Samuel C. McCarver, chief financial officer of Citadel, said the thrift even reaped the benefits of falling interest rates in the first quarter. “Our ARM loans move down slowly at a time when interest rates are dropping somewhat faster,” McCarver said. “When the rates are coming down, we definitely enjoy the lag.”

In a key measure of profitability, however, Citadel showed some room for improvement. A return on average assets (ROA) of 1% is considered excellent, but Citadel’s first-quarter return on average assets was only 0.59%.
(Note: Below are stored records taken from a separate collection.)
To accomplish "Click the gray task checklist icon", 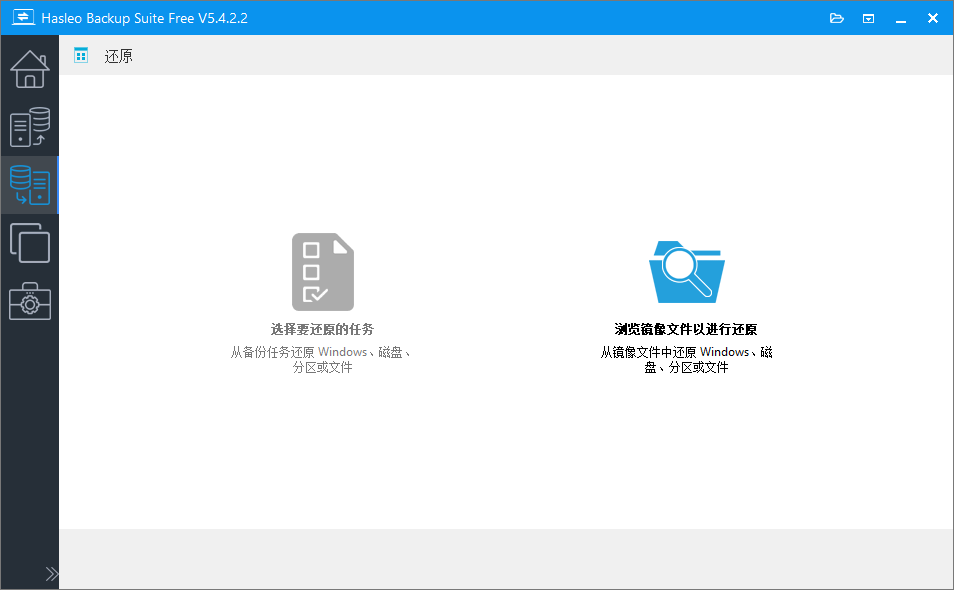I will [322, 272].
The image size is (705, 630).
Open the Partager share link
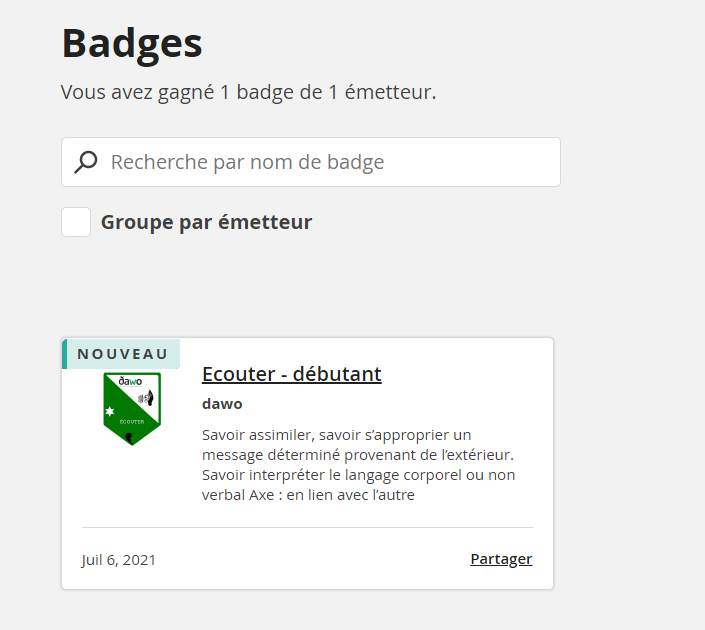501,559
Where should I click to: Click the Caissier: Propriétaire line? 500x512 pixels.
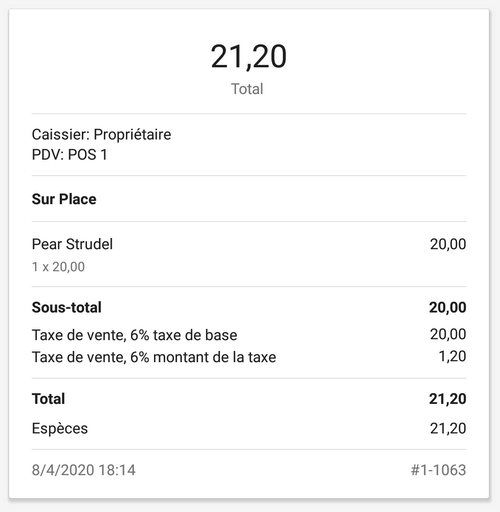coord(101,135)
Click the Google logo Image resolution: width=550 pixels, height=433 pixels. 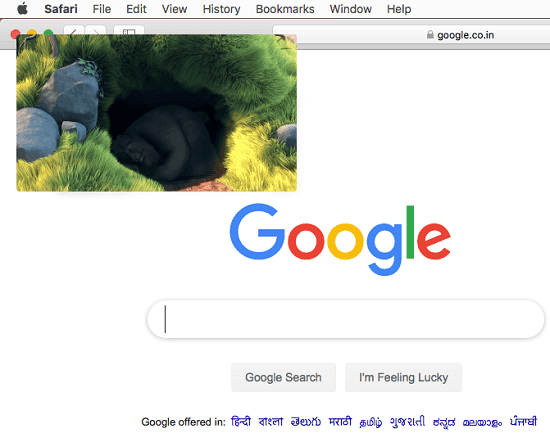[340, 240]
The return on average assets is calculated by multiplying a bank’s or thrift’s earnings for the quarter by four to get an annual figure, then dividing by the bank’s average assets during the period to get the rate of return.

Even Valley Federal, which lost $138 million in 1989, did well in the first quarter with its profit soaring to $9.7 million, more than 50 times the level of year ago. Although that figure was boosted by a $4.5-million gain from the sale of some branches, much of the improved performance was due to better interest-rate conditions. Valley Federal’s ROA was a respectable 1.30%.

And in a sign that the better results may have impressed regulators, the federal government last week approved Valley Federal’s plan to boost its sagging capital reserves. But the thrift admitted there is virtually no way for it to meet capital requirements in the long run without being acquired by another thrift or stronger financial institution.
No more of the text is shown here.